The U.S. Equal Employment Opportunity Commission seems to think so.
Here’s more from a recent press release announcing a Title VII lawsuit against a Midwest employer for refusing to accommodate a Christian employee who refused to have his fingerprints taken:
The EEOC’s pre-suit investigation revealed that [the employer-defendant] had requested that its employees be finger-printed as a result of a background check requirement of one of its clients. Shortly after the Christian employee informed [the defendant] that having his fingerprints captured was contrary to his religious practices, [the defendant] fired him…without asking the client whether an exemption was available as a religious accommodation, and despite the fact that alternatives to fingerprinting are available.
Title VII of the Civil Rights Act of 1964 prohibits discrimination based on religion and requires employers to reasonably accommodate an applicant’s or employee’s religious practice unless it would pose an undue hardship.
If this sounds vaguely familiar to some of my long-time readers, it should.
A few years ago, I blogged here about a bus driver who refused to fingerprint because she is a devout Christian and, according to her sincerely held religious beliefs, “the Book of Revelation prohibits the ‘mark of the devil,’ which she believes includes fingerprinting, and that she will not get into Heaven if she submits to fingerprinting.” Allegedly, her employer refused to accommodate her with a different type of background check that did not require her fingerprints. That case eventually settled.
Earlier that same year, another plaintiff alleging failure to accommodate religious beliefs relating to the mark of the beast not only got past an employer’s attempts to dismiss the case, he ultimately prevailed, scoring a jury award of $586,860.74.
Getting back to the new EEOC lawsuit, we’re only getting one side of the story — mere allegations at that. But, the lesson here is that certain accommodations, whether religious or medical or pregnancy-related, are easy enough to provide that the juice isn’t worth the squeeze denying them. Literally, all the defendant had to do was pick up the phone and ask the client whether an exemption to fingerprinting was available as a religious accommodation.

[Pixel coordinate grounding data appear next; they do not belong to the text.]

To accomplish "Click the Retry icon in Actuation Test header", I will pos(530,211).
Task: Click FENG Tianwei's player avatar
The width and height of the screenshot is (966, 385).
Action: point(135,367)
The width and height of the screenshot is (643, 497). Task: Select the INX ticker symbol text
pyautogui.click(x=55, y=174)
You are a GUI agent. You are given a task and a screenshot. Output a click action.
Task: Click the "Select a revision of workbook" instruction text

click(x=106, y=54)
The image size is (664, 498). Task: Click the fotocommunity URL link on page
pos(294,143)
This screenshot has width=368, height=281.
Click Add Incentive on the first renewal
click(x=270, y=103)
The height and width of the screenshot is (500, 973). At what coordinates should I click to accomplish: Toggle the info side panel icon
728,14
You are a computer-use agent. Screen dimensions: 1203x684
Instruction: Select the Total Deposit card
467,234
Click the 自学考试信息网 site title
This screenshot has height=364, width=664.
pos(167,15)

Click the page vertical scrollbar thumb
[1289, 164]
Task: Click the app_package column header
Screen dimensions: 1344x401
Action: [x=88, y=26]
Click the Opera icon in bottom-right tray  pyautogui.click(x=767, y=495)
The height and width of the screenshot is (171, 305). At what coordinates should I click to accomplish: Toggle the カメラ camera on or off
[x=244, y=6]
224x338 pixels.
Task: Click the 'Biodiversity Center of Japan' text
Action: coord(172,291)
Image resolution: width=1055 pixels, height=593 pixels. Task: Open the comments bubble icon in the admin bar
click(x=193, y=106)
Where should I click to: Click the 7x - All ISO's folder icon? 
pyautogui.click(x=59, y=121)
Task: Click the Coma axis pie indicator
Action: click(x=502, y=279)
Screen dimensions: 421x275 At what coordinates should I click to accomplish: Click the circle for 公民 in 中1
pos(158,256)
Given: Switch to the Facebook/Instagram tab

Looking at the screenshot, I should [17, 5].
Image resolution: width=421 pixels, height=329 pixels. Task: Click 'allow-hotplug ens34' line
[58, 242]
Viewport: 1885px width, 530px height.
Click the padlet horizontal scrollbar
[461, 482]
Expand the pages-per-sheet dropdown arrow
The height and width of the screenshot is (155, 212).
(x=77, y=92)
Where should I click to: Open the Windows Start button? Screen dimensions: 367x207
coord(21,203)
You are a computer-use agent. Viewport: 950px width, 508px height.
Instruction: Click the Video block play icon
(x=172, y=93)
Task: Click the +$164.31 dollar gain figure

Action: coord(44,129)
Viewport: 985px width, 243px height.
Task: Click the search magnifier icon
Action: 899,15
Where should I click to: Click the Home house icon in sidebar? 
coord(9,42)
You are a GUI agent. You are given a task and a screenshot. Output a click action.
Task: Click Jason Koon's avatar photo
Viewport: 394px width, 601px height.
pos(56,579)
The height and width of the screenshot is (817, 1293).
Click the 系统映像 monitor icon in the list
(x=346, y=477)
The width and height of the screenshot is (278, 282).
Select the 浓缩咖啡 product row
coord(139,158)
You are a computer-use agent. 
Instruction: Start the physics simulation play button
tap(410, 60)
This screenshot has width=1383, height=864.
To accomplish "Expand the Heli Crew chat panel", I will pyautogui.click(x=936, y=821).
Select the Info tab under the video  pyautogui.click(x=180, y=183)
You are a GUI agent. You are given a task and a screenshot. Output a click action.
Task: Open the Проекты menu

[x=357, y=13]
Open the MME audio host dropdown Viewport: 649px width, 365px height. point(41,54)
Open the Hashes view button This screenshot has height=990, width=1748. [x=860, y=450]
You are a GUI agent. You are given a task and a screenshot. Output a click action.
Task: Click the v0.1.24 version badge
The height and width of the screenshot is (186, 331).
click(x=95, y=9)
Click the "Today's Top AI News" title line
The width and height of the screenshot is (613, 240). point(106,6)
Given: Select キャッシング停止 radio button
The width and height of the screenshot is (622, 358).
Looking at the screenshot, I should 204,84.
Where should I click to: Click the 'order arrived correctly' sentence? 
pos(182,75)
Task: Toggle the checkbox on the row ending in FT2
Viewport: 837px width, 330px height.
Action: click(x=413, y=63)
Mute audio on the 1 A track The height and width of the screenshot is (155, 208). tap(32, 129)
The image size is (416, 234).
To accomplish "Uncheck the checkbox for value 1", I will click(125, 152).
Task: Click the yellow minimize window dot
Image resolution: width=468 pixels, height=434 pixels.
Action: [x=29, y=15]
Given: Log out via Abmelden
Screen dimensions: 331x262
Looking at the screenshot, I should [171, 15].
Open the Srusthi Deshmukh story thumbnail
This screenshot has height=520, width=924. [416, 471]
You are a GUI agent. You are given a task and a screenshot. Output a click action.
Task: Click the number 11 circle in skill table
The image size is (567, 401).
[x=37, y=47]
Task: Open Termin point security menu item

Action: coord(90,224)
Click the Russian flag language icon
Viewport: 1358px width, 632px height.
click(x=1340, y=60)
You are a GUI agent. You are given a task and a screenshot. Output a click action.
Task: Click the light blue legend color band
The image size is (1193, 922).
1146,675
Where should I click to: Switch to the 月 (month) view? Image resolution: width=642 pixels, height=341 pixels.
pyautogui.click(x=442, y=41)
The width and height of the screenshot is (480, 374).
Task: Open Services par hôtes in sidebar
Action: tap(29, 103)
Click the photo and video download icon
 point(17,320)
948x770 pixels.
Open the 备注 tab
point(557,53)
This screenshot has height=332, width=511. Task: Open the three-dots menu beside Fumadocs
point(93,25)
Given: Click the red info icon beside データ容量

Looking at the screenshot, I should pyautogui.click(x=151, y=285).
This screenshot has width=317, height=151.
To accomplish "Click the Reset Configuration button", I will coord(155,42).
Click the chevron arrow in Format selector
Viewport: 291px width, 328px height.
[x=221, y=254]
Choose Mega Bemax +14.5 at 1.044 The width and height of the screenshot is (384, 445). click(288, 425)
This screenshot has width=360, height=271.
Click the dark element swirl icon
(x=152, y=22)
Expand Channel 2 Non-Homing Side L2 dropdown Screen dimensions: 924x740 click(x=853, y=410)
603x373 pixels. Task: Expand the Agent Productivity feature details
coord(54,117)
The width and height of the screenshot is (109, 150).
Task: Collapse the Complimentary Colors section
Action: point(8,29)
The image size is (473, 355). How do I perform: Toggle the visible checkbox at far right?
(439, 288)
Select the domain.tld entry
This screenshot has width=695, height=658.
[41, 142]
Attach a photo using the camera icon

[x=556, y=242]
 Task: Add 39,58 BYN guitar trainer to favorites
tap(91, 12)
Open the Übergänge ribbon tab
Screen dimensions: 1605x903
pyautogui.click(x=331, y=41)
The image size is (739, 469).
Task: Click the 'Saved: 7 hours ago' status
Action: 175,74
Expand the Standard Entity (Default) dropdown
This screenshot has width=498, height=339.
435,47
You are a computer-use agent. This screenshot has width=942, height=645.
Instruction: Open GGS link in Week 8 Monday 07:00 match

And while I understand that a phone call may daunt some of you millennial and Gen-Z types, legally, it’s part of the good-faith interactive process in which employers should engage when an employee seeks a workplace accommodation.
The EEOC agrees:
Title VII requires that an employer attempt to find a workable solution when an employee’s sincerely held religious observance or practice conflicts with a work requirement….Employers cannot refuse to provide a religious accommodation unless it presents an undue hardship. Despite this obligation, [the employer allegedly] fired this employee the same day of his accommodation request — failing to even explore readily available solutions. When a company violates federal anti-discrimination laws this way, the EEOC will step in.
And, yes, you can text instead of calling.
Sorry for the heart palpitations. Now, go drink your matcha mushroom latte.